Apple hat eine Schwachstelle in der Privatsphäre-Funktion «Hide My Email (E-Mail-Adresse verbergen)» behoben, durch die unter Umständen die echte E-Mail-Adresse betroffener Nutzender offengelegt werden konnte. Gemeldet worden war der Fehler bereits im Juni 2025 – geschlossen wurde er jetzt aber erst gut ein Jahr später, nachdem das Problem öffentlich gemacht worden war.

Stefan Rechsteiner

Wie 404 Media berichtet, soll Apple die Lücke mit einem Anfang Juli veröffentlichten Patch vollständig geschlossen haben. «E-Mail-Adresse verbergen» ist Bestandteil der kostenpflichtigen «iCloud+»-Dienste und erlaubt es, für Anmeldungen und E-Mail-Verkehr zufällige Wegwerf-Adressen zu erzeugen, die Nachrichten an die echte Adresse weiterleiten – ohne dass ebendiese echte Adresse preisgegeben wird.
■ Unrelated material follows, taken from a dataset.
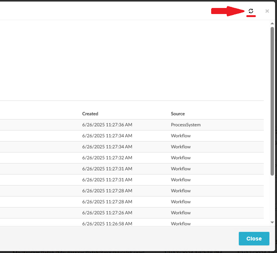This screenshot has height=253, width=277.
Task: Sort by the Created column header
Action: 90,114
Der Fehler hebelte genau diesen Schutz aus: Wurde einer betroffenen Person eine Nachricht geschickt, die als Spam abgewiesen wurde, tauchte deren echte E-Mail-Adresse demnach in den E-Mail-Logs auf. Laut den Sicherheitsforschenden reichte dafür bereits eine automatisch als Spam abgelehnte, aber legitime Nachricht.

Gemeldet hatte die Schwachstelle «EasyOptOuts»-Mitgründer Tyler Murphy – bereits im Juni 2025. Apple habe ihm gegenüber von einer laufenden Untersuchung gesprochen und die Lücke im März 2026 als behoben bezeichnet, was jedoch nicht zutraf. Da Murphy nicht überzeugt war, dass Apple das Problem tatsächlich angehen würde, wandte er sich an 404 Media, das den Fall Anfang Juli öffentlich machte. Erst danach folgte der Patch.

Ganz gebannt ist die Gefahr laut den Entdeckern indes nicht: Tyler Murphy und Ben Weiner von «EasyOptOuts» sind nicht überzeugt, dass damit das Risiko für die Nutzenden von «E-Mail-Adresse verbergen» beseitigt sei.

Da abgewiesene Nachrichten die verborgene Adresse offengelegt hätten und E-Mail-Protokolle oft über längere Zeit aufbewahrt würden, müsse gemäss den beiden davon ausgegangen werden, dass jede vor dem 7. Juli 2026 erstellte «Hide My Email»-Adresse offengelegt worden sei und weiterhin in Protokollen Dritter liegen könnte.

Wegen der Schwachstelle sieht sich Apple bereits mit einer möglichen Sammelklage konfrontiert. Der Vorwurf: Apple habe unter anderem gegen kalifornisches Recht zu irreführender Werbung verstossen, weil «E-Mail-Adresse verbergen» nicht wie beworben funktioniert habe.